Le Conseil de sécurité des Nations unies tient aujourd'hui à New York une réunion urgente sur l'expansion de l'hégémonie des États-Unis dans l'hémisphère occidental.
Les institutions européennes et les chefs de gouvernement ont appelé au calme après l'action militaire américaine au Venezuela. Dans leurs déclarations, on répète qu'il faut éviter toute escalade et que le droit international ainsi que la Charte des Nations unies doivent servir de guide.
Ils ont souligné que toute étape supplémentaire doit contribuer à la stabilité et aboutir à une issue pacifique. Jusqu'à présent, aucun soutien concret ni condamnation de l'action américaine n'a été exprimé.
La plupart des pays de l'UE ne soutiennent pas le régime du président Maduro. Les dirigeants européens ont exprimé leur soutien au peuple vénézuélien sans se prononcer explicitement sur l'illégalité de l'intervention américaine.
Outre les réactions officielles, de nombreux commentaires sont parus dans les médias européens. Ils expliquent la prudence européenne comme une tentative de préserver les principes juridiques, même lorsqu'un allié agit en violation du droit international. Ces analyses soulignent le malaise en Europe.
Dans ces commentaires, on fait régulièrement le parallèle avec l'action de Vladimir Poutine.

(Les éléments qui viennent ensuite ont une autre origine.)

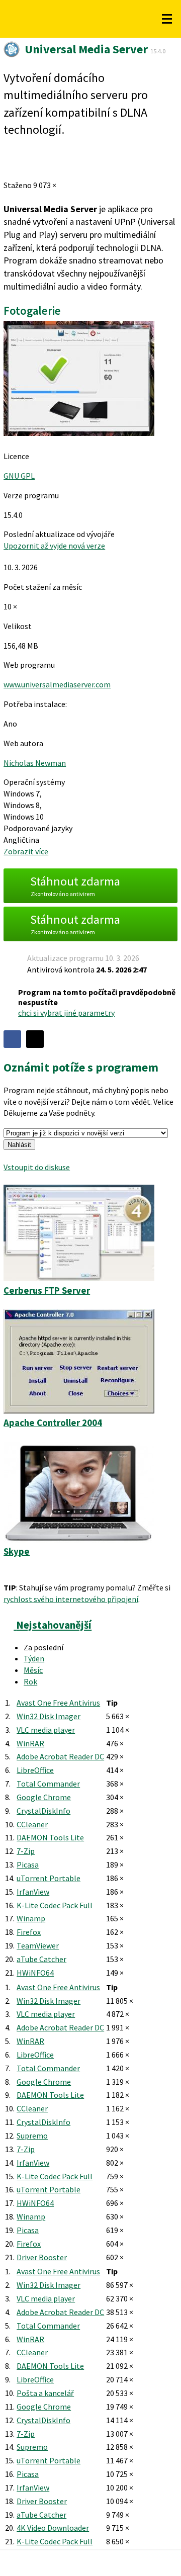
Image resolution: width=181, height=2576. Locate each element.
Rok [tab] (30, 1681)
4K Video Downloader (53, 2528)
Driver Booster (42, 2257)
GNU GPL (19, 476)
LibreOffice (35, 1770)
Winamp (31, 1918)
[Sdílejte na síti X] (35, 1039)
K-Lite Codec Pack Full (55, 1905)
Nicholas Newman (35, 763)
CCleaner (32, 1824)
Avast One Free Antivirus (58, 1703)
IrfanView (33, 1892)
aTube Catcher (41, 1959)
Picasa (28, 1864)
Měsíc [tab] (33, 1670)
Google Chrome (44, 1797)
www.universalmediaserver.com (57, 684)
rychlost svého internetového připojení (71, 1599)
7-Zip (26, 1851)
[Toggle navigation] (167, 19)
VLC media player (46, 1730)
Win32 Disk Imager (48, 1716)
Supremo (32, 2135)
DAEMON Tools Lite (50, 1837)
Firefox (29, 1932)
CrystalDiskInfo (43, 1811)
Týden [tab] (34, 1658)
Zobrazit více (26, 851)
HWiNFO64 (35, 1973)
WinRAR (30, 1743)
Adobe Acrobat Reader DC (60, 1756)
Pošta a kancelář (45, 2393)
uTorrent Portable (48, 1878)
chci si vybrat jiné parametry (66, 1013)
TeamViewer (38, 1945)
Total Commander (48, 1784)
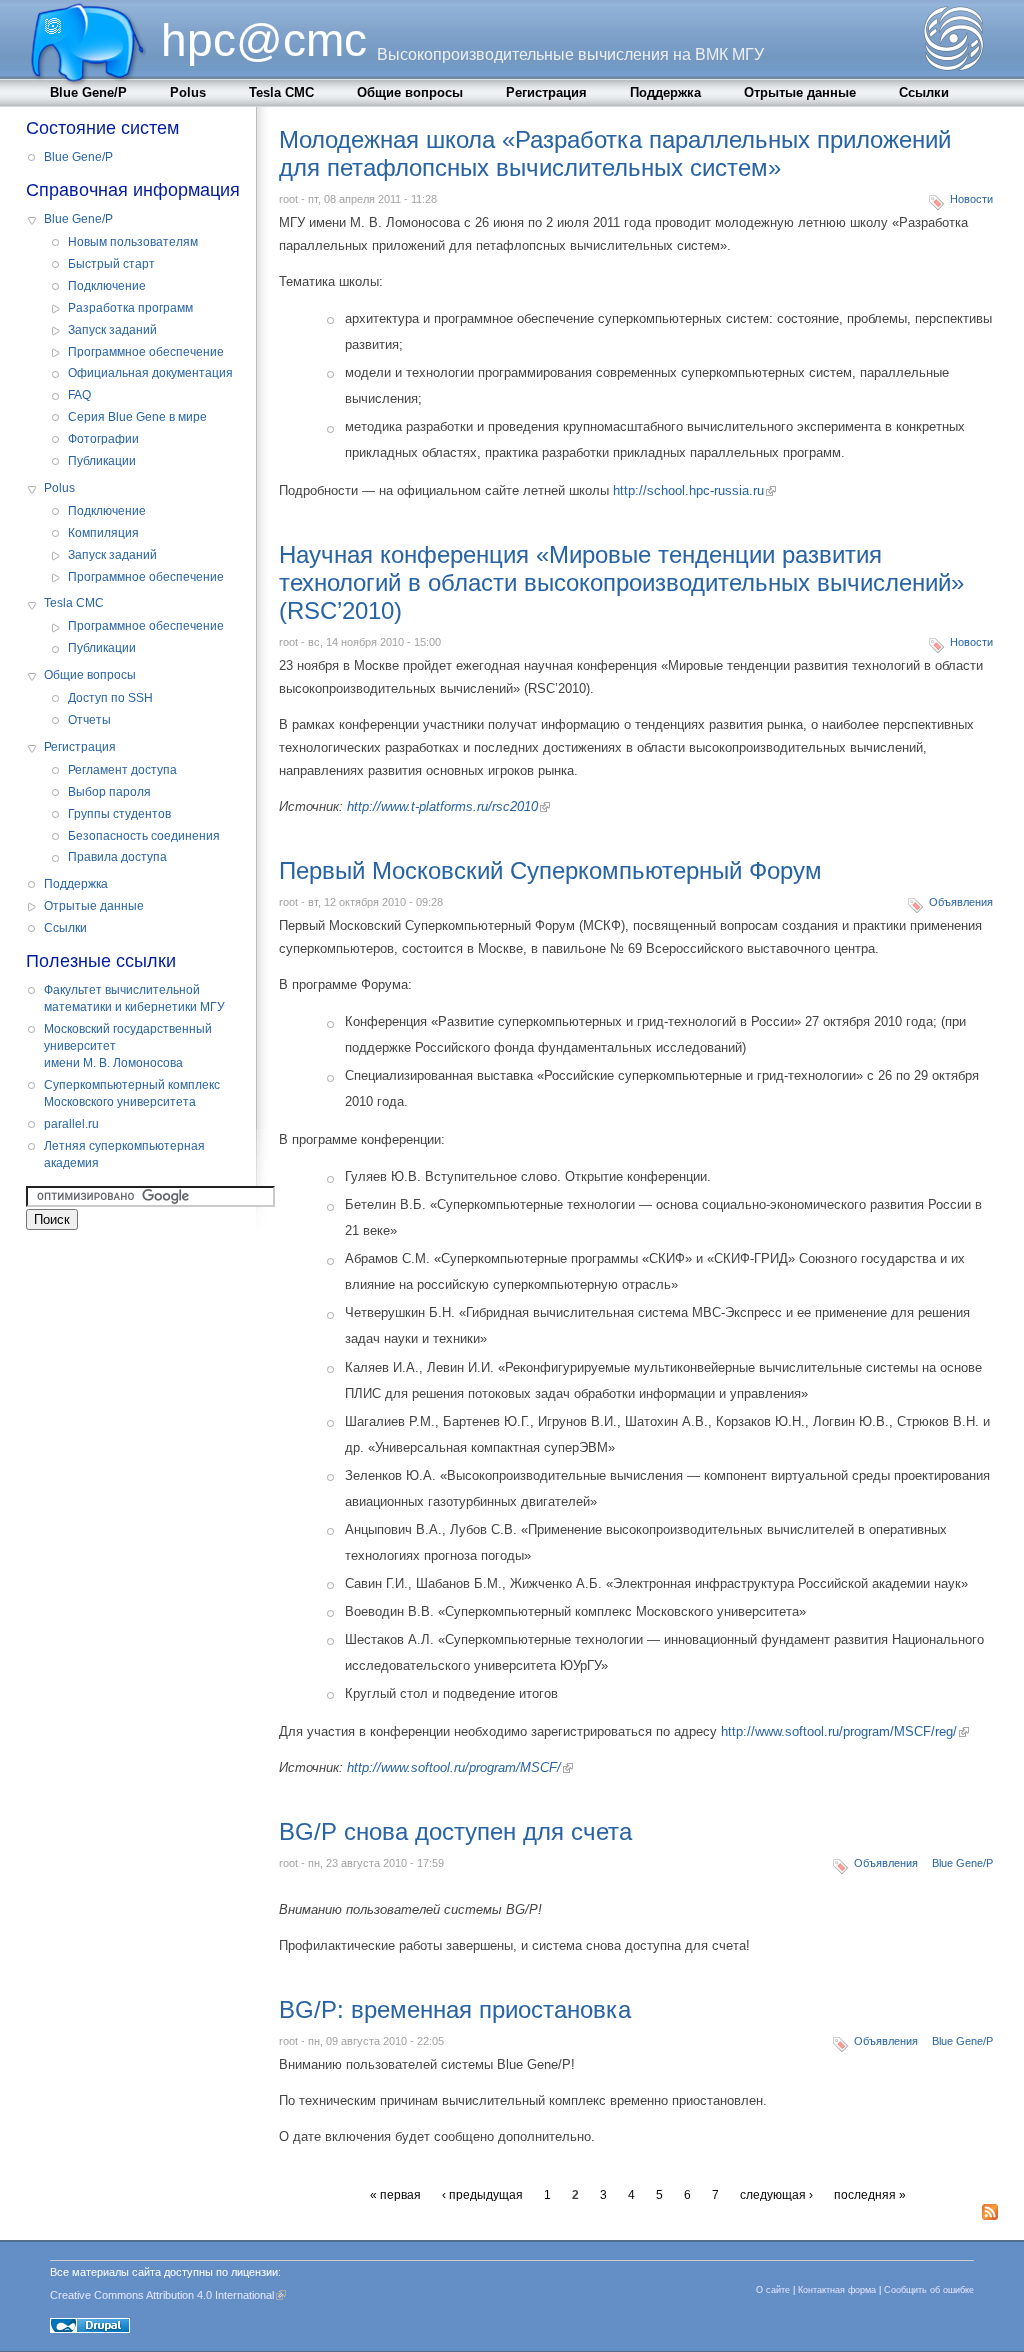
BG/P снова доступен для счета (455, 1831)
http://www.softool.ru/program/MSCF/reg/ (839, 1731)
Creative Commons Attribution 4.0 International (162, 2295)
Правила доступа (117, 857)
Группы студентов (119, 814)
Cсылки (924, 92)
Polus (188, 92)
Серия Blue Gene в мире (137, 417)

Ils rappellent que l'UE avait auparavant condamné fermement la Russie pour son intervention militaire visant à imposer des changements politiques, notamment en Ukraine.
De nombreux dirigeants européens craignent que leur soutien à l'action américaine ne sape leurs positions antérieures. Le respect du droit international est perçu comme un moyen de rester cohérent, quel que soit l'acteur militaire.
Entre-temps, il reste incertain quelles seront les prochaines étapes des États-Unis et des autres parties impliquées. Les dirigeants européens ne se sont pas encore exprimés à ce sujet.